McGloin wasn’t perfect. He completed his first seven passes, but threw an interception while under pressure in the second quarter. But he made a nice tackle on linebacker Joe Thomas after the interception, which saved a touchdown.

McGloin doesn’t have a big arm, but he made some tough throws to the sideline, displaying an accurate arm and enough zip to deliver the football in tight coverage. He also displayed poise in the pocket and, with the exception of the interception, good judgment. On the bad side, McGloin couldn’t lead the offense into the end zone.

By the time McGloin threw his interception, the Eagles were trailing 14-6. Trevor Davis put the Packers on the board with a 68-yard punt return for a touchdown with 11:50 remaining in the second quarter.

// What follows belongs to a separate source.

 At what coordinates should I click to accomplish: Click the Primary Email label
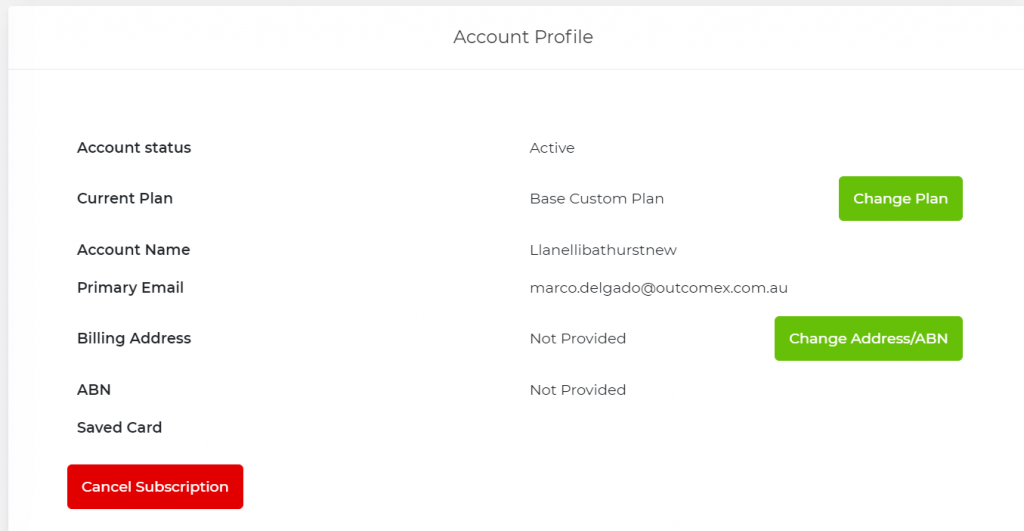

The Packers extended their lead to 14-6 just 3½ minutes later when, after recovering a fumble by Trey Burton, they completed a five-play drive with a 20-yard touchdown pass from Hundley to Jeff Janis, who beat cornerback C.J. Smith over the top down the right side. Smith, who was also beaten for a third-down pass for 10 yards two players earlier, endured a rough possession.

Burton and Smith, who later made a nice play to break up a pass, weren’t the only Eagles who had a rough night.

  • Rookie Donnel Pumphrey, a fourth-round draft pick, received a rough introduction to the NFL. He tried to return one punt on which he was hit immediately. Learning from that experience, he called for a fair catch on his next punt, but muffed the catch before somehow recovering it.
  • Pumphrey had such a rough night that we’re going to separate his offense from his special teams problems. He only gained 5 yards in four carries, fumbling the ball on his first carry (recovered by Warmack). He also caught five passes for 12 yards, never showing the moves in open space that made defenders miss in college.
  • Greg Ward Jr. attempted to catch a booming punt over his shoulder, like a receiver, but the ball hit him in the helmet instead. Somehow, Ward receovered the football.
  • The special teams woes, which included the punt return for a touchdown, continued with Caleb Sturgis’ 46-yard field goal attempt as time expired at the end of the first half. The kick hit the right upright, leaving the score 17-6.
  • Receiver Shelton Gibson, a fifth-round pick who has been plagued by drops during a poor training camp, caught two passes for 12 yards, but had a third-down pass bounce off his numbers.
  • The Eagles only gained 47 yards on 19 attempts. The longest gain was an 8-yard run by rookie Corey Clement during the third quarter. Their failure to establish a running game was a problem last season, leading to the types of pass-run imbalance evident again Thursday night.
  • Burton wasn’t the only Eagles tight end to lose a fumble. Billy Brown also lost a fumble.
  • Cornerback Ron Brooks left the game in the second quarter with a left hamstring injury. Offensive tackle Halapoulivaatai Vaitai left the game in the third quarter with left knee injury.

NOTE: Eagles safety Tre Sullivan delivered several hard hits, including a crushing blow to rookie receiver Malachi Dupre, a seventh-round draft pick playing his first NFL game. Dupre was taken off the field on a stretcher, but raised his thumb to the crowd on is way out and, according to a report later in the game, had movement in all of his limbs. Sullivan was not penalized on the play, and his hit on Dupre appeared to be legal, but he probably should have been penalized on a later hit on receiver Max McCaffrey after the pass had sailed beyond his reach.